(Text shown):
========================

I tried to come up with a minimum working example, but was unable to reproduce the problem for small data frames. There shouldn't be anything weird about my CSV - it works correctly in R. I'd be happy to provide it for further examination.

tlnagy commented 6 years ago

How big is the dataframe? Can you upload it here?

Can you give us the output of eltypes(d_p2)? Also, does using a random DataFrame of the same size cause the problem or it's just this specific DataFrame when large enough?

i.e. does using DataFrame(rand(size(d_p2))) cause the problems too?

It's kinda hard to diagnose with the current info. :/

aterenin commented 6 years ago

Here you go.

https://www.dropbox.com/s/q4wdo6qplvt9d3a/logmargpost-enron-10.csv?dl=1 https://www.dropbox.com/s/8g69br7rsfos1jz/logmargpost-enron-100.csv?d=1

Import with

d_p2 = vcat(
  CSV.read("experiments/logmargpost-enron-10.csv", nullable=false) |> x -> begin x[:dataset] = repeat("Enron\nK=10", size(x)[1]); x end,
  CSV.read("experiments/logmargpost-enron-100.csv", nullable=false) |> x -> begin x[:dataset] = repeat("Enron\nK=100", size(x)[1]); x end
)
aterenin commented 6 years ago
eltypes(d_p2)
String
Int64
Float64
Float64
Int64
Int64
String
String
String
tlnagy commented 6 years ago

Hi @aterenin, do you still have these CSVs available? The links appear to be dead.

aterenin commented 6 years ago

Re-uploaded.

https://www.dropbox.com/s/lbreovxavndy8gv/logmargpost-enron-10.csv?dl=0 https://www.dropbox.com/s/07mfq6fbnxtqncv/logmargpost-enron-100.csv?dl=0

Please let me know when you've grabbed them so I can take the links down.

Mattriks commented 5 years ago

Can someone retest this on Gadfly 1.0.1?

bjarthur commented 5 years ago

i would re-test, but the links are dead again.

========================

Collected data entries
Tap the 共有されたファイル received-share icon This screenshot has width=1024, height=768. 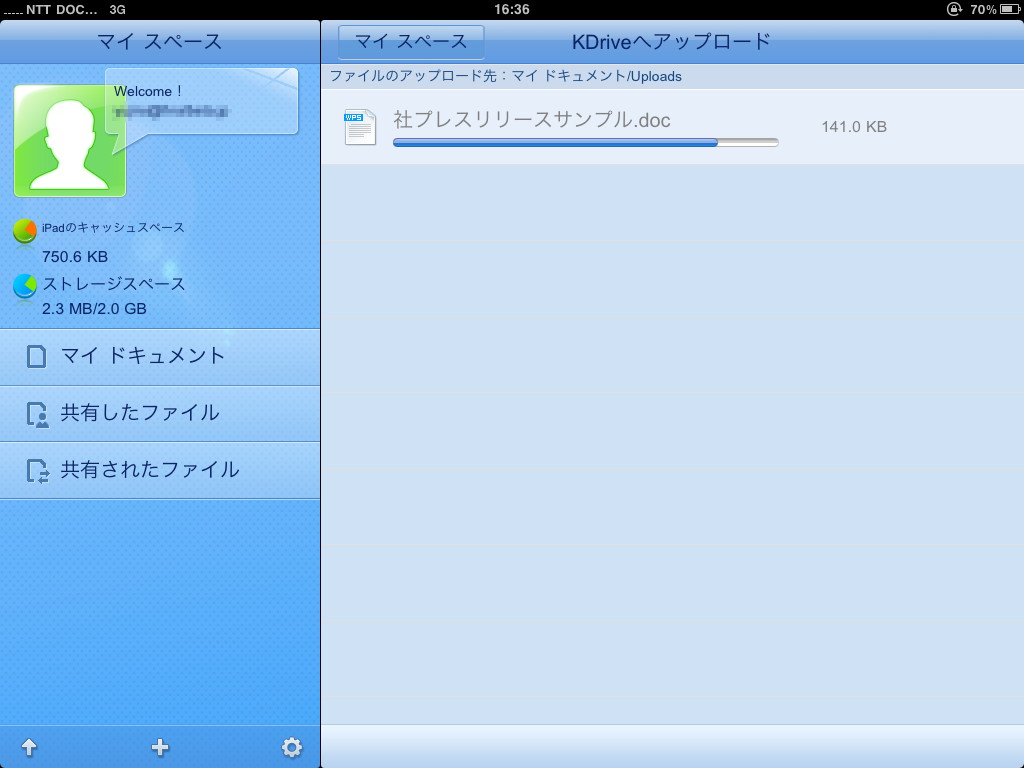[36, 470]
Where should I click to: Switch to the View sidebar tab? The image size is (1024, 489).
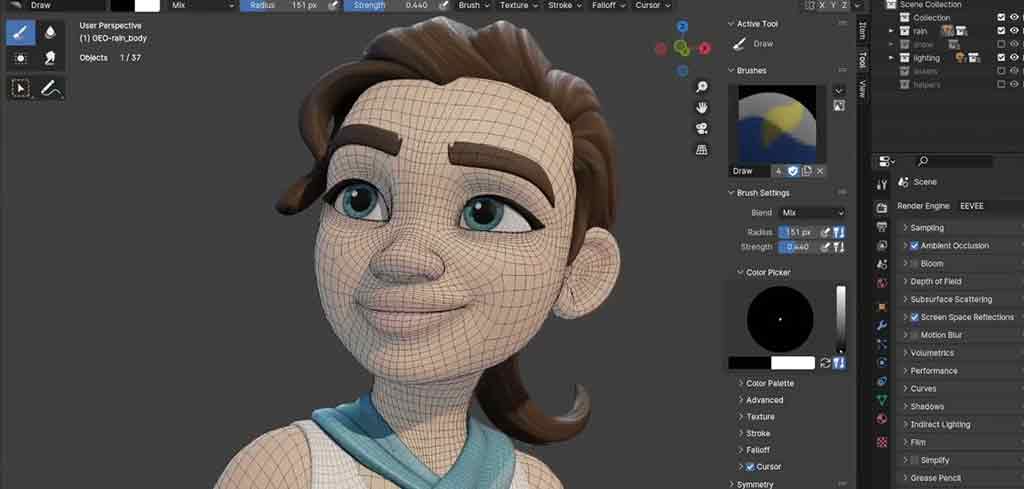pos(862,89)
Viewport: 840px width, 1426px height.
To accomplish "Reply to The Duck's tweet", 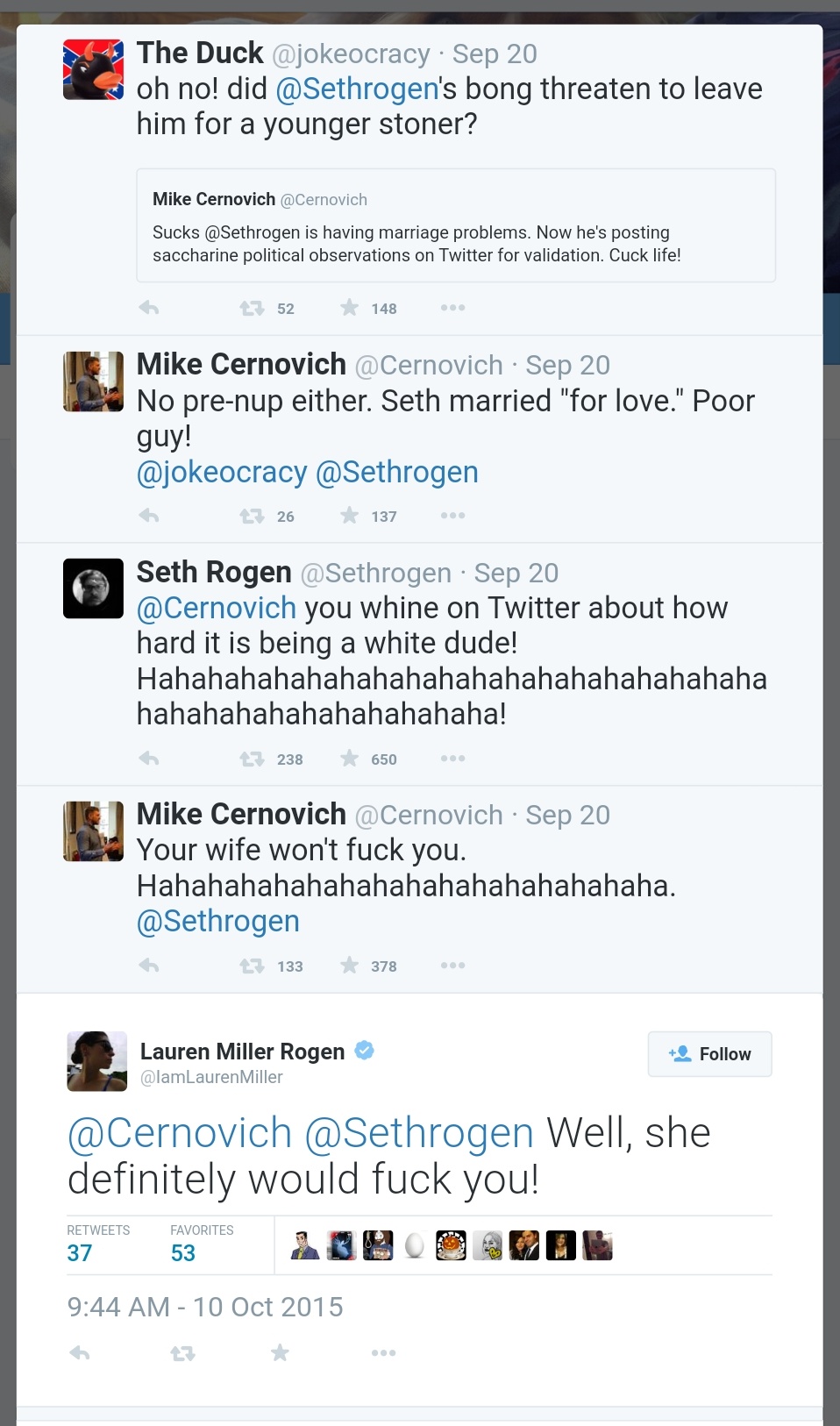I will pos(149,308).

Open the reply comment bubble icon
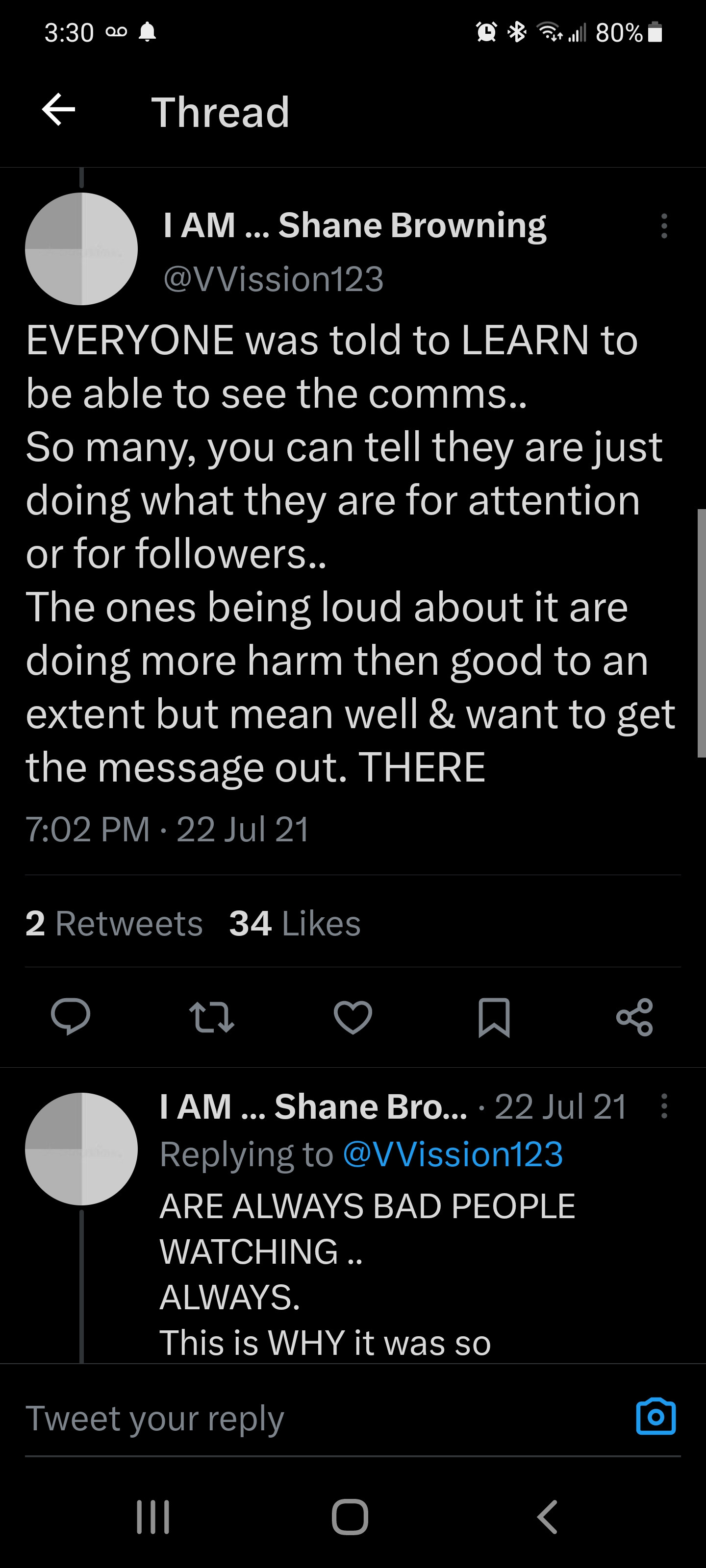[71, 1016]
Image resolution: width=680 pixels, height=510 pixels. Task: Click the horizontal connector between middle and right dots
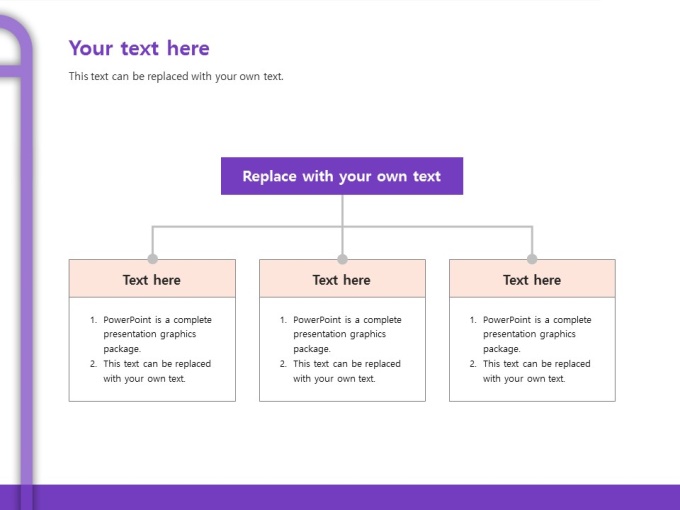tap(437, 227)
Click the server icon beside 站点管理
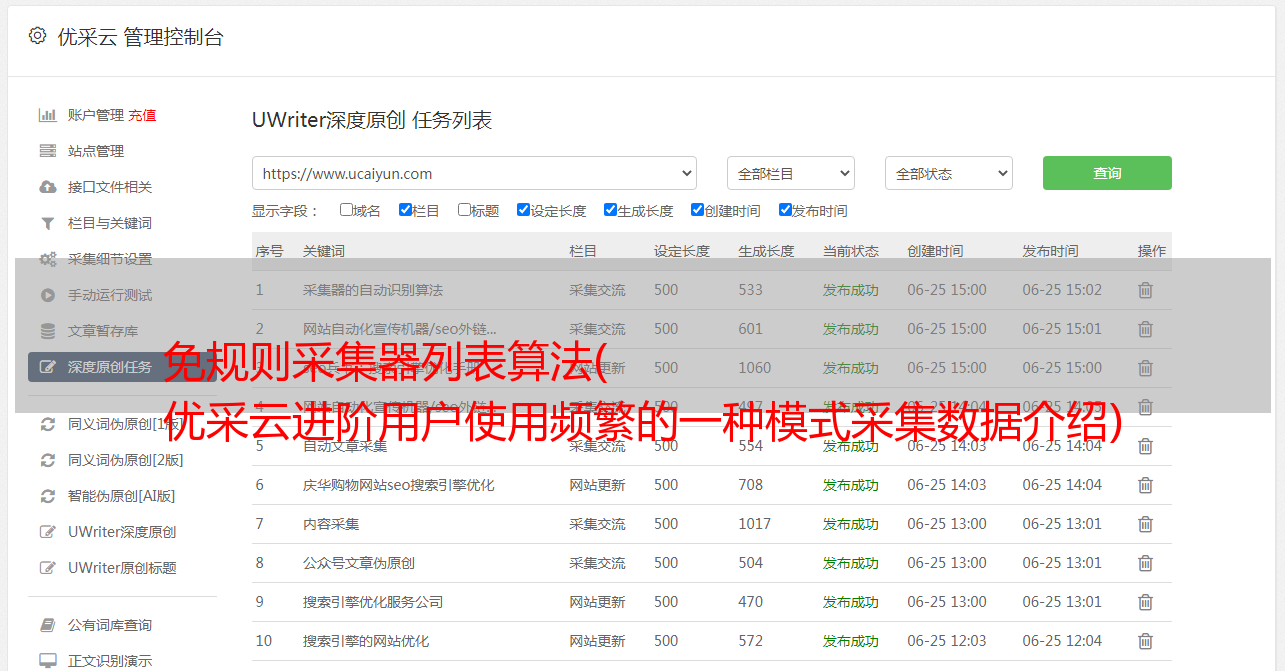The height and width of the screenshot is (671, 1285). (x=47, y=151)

========================

(Questions on the material):
1. Say whether each statement agrees with the forum thread, answering yes or no and quoting the deciding words of the thread. (a) The original poster reproduced the problem with small data frames. (b) The poster's CSV works correctly in R. (c) The last comment says the links are working.
2. Reproduce the forum thread from "i.e. does using" to "Here you go.".

(Solution set):
1.
(a) No: "was unable to reproduce the problem for small data frames"
(b) Yes: "it works correctly in R"
(c) No: "the links are dead again"

2.
i.e. does using DataFrame(rand(size(d_p2))) cause the problems too?

It's kinda hard to diagnose with the current info. :/

aterenin commented 6 years ago

Here you go.